Ardis told the editorial board of the Peoria Times-Observer there is a “perfect storm” of circumstances lined up to allow for radical change.
Something has to give with a $10 million municipal deficit looming next year, he said. Ardis added he believes the current city council will get it done.
Ardis said three things constitute this “perfect storm.”
He said there are no spring elections looming, the economy is very bad, and the city manager is not in a position to worry about losing his job if things get worse (because the current city manger Henry Holling is an interim choice).
“The council has to be strong, and I believe it will be,” Ardis said.
Ardis said this year is pivotal for re-structuring city government.
“We have been whittling away at the deficit every year.”
But, the city council has been dealing with cost increases of 7 to 11 percent annually, largely from personnel costs.
“We are at a point where we have to right size or add a significant amount of revenue,” Ardis said.
“It’s hard to make changes.
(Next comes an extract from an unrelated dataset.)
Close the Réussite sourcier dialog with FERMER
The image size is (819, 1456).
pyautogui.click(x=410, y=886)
People want more and more services, and not pay anymore in taxes,” Ardis said. “It’s hard as an elected official to say, ‘no.’”
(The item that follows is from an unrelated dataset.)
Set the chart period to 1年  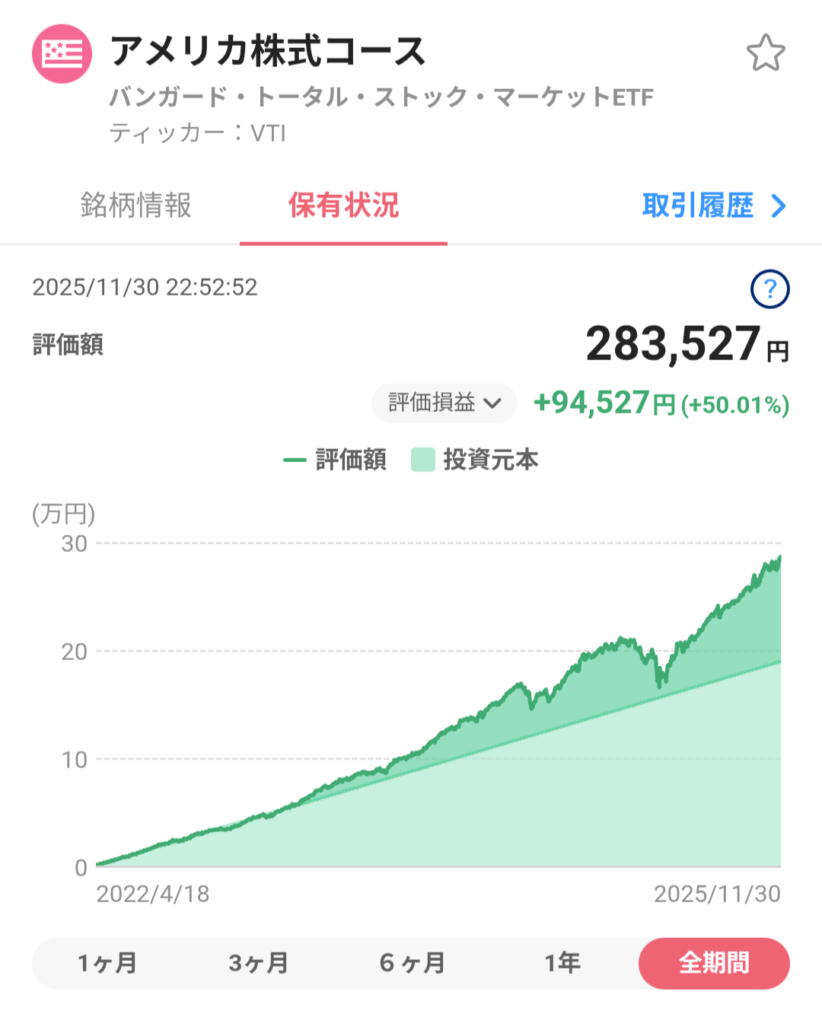562,964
But, “no” is exactly what Ardis said the council is going to have to say.
Ardis said the council is at a point fiscally, where it has to cut back. The council is currently considering a wide array of potential cuts and revenue enhancements.
“It’s D-Day,” Ardis said.
Ardis said while many might view the budget situation as a fiscal disaster, he views it as an opportunity.
Ardis pointed to the “radical” changes Caterpillar made, laying off thousands when it became apparent the economy was going south.
“With the changes Cat implemented they will be back very fast when the economy comes back,” Ardis said. “It didn’t take them a week to react when they saw what was coming. We now have a perfect storm of circumstances to make these same kind of decisions.”
What will it look like?
Ardis was asked what city government would look like next year if the council does take advantage of this opportunity to downsize.
“I don’t believe the average citizen will see a huge difference. But, we will be doing less,” Ardis said. “There will be some aspects of quality-of-life issues we will not be able to address. In a budget like this, almost everything is a luxury.”
Ardis said he is enthusiastic about this situation because it provides an opportunity to downsize government that has been talked about for years without much action.
“It’s D-Day ...” Ardis said. “There’s going to be some pain.”